> **YOUR ASSIGNMENT**
In the entries that follow, the first line to write out is the one containing "The width and height of the screenshot is (1414, 766).", and the last is the one containing "Given: Open the iPlayer". Reproduce that stretch exactly, with nothing before or after it.

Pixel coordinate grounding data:
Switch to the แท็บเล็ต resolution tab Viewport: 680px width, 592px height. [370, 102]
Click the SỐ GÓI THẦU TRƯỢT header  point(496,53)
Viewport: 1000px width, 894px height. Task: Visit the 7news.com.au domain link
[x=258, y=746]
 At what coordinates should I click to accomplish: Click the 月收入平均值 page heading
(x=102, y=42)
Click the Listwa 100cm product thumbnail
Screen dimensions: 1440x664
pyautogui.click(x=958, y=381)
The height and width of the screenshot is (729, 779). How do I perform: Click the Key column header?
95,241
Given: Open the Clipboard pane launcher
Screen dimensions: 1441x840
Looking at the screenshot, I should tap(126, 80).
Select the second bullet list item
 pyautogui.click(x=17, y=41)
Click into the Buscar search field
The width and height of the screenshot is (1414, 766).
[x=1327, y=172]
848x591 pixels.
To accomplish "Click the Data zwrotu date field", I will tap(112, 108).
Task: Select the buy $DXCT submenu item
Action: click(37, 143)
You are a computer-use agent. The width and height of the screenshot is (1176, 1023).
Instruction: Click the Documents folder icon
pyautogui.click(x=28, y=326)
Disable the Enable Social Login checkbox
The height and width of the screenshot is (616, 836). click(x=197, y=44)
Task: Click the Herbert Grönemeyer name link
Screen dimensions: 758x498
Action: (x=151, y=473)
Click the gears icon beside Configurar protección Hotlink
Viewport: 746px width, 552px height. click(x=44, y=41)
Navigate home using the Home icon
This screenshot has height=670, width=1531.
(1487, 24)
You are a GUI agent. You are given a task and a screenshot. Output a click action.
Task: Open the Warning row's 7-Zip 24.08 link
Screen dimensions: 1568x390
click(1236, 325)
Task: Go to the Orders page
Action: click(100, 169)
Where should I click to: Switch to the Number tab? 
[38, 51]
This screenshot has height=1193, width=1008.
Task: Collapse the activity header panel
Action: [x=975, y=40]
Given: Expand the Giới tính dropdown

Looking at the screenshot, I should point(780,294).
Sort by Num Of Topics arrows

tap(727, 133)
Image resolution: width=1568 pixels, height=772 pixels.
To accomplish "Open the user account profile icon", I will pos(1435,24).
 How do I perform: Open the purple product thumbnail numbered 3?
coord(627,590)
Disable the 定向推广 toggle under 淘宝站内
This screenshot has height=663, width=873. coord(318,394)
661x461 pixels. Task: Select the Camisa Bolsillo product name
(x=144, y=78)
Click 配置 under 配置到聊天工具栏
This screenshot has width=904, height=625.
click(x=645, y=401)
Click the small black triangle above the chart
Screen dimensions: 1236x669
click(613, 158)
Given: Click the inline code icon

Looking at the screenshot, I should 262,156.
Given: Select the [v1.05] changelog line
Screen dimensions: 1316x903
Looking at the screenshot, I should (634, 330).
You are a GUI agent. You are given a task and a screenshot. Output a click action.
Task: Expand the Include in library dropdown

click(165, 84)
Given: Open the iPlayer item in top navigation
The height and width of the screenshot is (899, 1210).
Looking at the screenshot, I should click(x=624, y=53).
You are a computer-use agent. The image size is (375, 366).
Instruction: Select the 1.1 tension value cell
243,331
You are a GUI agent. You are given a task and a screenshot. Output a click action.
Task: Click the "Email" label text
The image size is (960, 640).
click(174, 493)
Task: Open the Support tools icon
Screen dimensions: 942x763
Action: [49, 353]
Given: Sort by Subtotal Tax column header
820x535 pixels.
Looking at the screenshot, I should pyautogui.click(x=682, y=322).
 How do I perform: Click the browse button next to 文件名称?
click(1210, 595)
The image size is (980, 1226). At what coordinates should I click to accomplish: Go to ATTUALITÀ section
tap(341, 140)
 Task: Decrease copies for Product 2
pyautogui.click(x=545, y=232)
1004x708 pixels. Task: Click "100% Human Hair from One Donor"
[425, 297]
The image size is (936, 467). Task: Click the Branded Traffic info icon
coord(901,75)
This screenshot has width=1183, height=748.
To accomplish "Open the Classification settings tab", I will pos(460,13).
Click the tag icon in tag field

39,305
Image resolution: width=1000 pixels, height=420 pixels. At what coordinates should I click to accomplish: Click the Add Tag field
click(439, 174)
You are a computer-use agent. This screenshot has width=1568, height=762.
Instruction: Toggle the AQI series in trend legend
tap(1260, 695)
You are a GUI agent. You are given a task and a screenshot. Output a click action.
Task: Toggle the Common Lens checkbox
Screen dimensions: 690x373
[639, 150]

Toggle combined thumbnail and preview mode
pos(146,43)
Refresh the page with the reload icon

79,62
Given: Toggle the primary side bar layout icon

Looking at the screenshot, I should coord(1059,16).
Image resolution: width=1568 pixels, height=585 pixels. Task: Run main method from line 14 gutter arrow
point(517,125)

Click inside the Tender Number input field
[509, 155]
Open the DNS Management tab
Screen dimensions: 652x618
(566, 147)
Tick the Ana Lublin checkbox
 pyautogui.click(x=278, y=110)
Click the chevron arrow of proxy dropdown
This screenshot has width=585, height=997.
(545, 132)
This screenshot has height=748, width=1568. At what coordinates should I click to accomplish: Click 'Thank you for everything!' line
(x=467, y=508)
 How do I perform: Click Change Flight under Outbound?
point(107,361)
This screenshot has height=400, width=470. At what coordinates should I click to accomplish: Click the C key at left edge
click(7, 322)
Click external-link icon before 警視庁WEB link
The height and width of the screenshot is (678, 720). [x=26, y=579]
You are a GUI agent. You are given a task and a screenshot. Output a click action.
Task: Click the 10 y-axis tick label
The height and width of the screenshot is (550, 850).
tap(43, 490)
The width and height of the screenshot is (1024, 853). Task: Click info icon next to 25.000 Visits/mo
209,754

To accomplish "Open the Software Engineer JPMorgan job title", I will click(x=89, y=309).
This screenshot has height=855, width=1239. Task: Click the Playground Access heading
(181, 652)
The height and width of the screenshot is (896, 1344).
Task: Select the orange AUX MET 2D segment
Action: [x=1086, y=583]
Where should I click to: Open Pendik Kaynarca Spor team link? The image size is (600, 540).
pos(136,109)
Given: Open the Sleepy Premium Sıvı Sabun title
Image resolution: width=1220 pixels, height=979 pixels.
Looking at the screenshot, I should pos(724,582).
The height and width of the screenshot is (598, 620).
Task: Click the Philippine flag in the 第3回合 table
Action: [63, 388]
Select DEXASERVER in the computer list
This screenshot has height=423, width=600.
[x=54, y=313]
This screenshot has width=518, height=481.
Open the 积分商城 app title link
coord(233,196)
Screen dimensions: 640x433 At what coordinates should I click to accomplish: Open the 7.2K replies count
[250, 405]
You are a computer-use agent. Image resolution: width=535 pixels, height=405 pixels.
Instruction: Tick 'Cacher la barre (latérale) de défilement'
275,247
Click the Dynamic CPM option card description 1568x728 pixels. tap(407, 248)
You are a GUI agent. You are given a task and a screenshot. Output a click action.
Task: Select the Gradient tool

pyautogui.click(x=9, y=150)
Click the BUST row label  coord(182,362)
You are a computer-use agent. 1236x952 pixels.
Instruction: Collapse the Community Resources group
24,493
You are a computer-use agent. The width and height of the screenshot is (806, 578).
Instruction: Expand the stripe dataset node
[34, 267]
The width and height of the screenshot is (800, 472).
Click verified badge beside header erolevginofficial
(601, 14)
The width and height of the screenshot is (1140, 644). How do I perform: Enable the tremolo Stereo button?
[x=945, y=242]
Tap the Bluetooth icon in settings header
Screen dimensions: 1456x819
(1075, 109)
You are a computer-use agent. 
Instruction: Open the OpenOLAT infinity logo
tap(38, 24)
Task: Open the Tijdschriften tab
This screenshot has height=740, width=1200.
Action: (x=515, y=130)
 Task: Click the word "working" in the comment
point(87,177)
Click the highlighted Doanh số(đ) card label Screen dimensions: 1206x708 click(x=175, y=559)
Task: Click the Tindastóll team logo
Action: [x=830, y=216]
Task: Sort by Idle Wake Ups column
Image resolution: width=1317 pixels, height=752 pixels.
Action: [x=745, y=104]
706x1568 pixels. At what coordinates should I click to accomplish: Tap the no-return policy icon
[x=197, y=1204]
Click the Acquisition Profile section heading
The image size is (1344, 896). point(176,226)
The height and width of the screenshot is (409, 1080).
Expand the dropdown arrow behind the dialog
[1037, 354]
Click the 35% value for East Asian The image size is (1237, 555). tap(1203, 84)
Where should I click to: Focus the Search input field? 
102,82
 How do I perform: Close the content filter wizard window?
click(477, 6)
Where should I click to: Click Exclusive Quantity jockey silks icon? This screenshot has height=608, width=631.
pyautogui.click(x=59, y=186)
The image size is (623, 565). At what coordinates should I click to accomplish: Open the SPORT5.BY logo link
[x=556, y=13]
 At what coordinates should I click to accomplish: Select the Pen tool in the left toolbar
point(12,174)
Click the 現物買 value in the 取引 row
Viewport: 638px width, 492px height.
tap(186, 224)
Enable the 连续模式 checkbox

> **PROBLEM SOLUTION**
The width and height of the screenshot is (1414, 766).
[x=1327, y=172]
848x591 pixels.
To accomplish "Click the Data zwrotu date field", I will tap(112, 108).
Task: Select the buy $DXCT submenu item
Action: click(37, 143)
You are a computer-use agent. The width and height of the screenshot is (1176, 1023).
Instruction: Click the Documents folder icon
pyautogui.click(x=28, y=326)
Disable the Enable Social Login checkbox
The height and width of the screenshot is (616, 836). click(x=197, y=44)
Task: Click the Herbert Grönemeyer name link
Screen dimensions: 758x498
Action: (x=151, y=473)
Click the gears icon beside Configurar protección Hotlink
Viewport: 746px width, 552px height. click(x=44, y=41)
Navigate home using the Home icon
This screenshot has height=670, width=1531.
(1487, 24)
You are a GUI agent. You are given a task and a screenshot. Output a click action.
Task: Open the Warning row's 7-Zip 24.08 link
Screen dimensions: 1568x390
click(1236, 325)
Task: Go to the Orders page
Action: click(100, 169)
Where should I click to: Switch to the Number tab? 
[38, 51]
This screenshot has height=1193, width=1008.
Task: Collapse the activity header panel
Action: [x=975, y=40]
Given: Expand the Giới tính dropdown

Looking at the screenshot, I should point(780,294).
Sort by Num Of Topics arrows

tap(727, 133)
Image resolution: width=1568 pixels, height=772 pixels.
To accomplish "Open the user account profile icon", I will pos(1435,24).
 How do I perform: Open the purple product thumbnail numbered 3?
coord(627,590)
Disable the 定向推广 toggle under 淘宝站内
This screenshot has height=663, width=873. coord(318,394)
661x461 pixels. Task: Select the Camisa Bolsillo product name
(x=144, y=78)
Click 配置 under 配置到聊天工具栏
This screenshot has width=904, height=625.
click(x=645, y=401)
Click the small black triangle above the chart
Screen dimensions: 1236x669
click(613, 158)
Given: Click the inline code icon

Looking at the screenshot, I should 262,156.
Given: Select the [v1.05] changelog line
Screen dimensions: 1316x903
Looking at the screenshot, I should (634, 330).
You are a GUI agent. You are given a task and a screenshot. Output a click action.
Task: Expand the Include in library dropdown

click(165, 84)
Given: Open the iPlayer item in top navigation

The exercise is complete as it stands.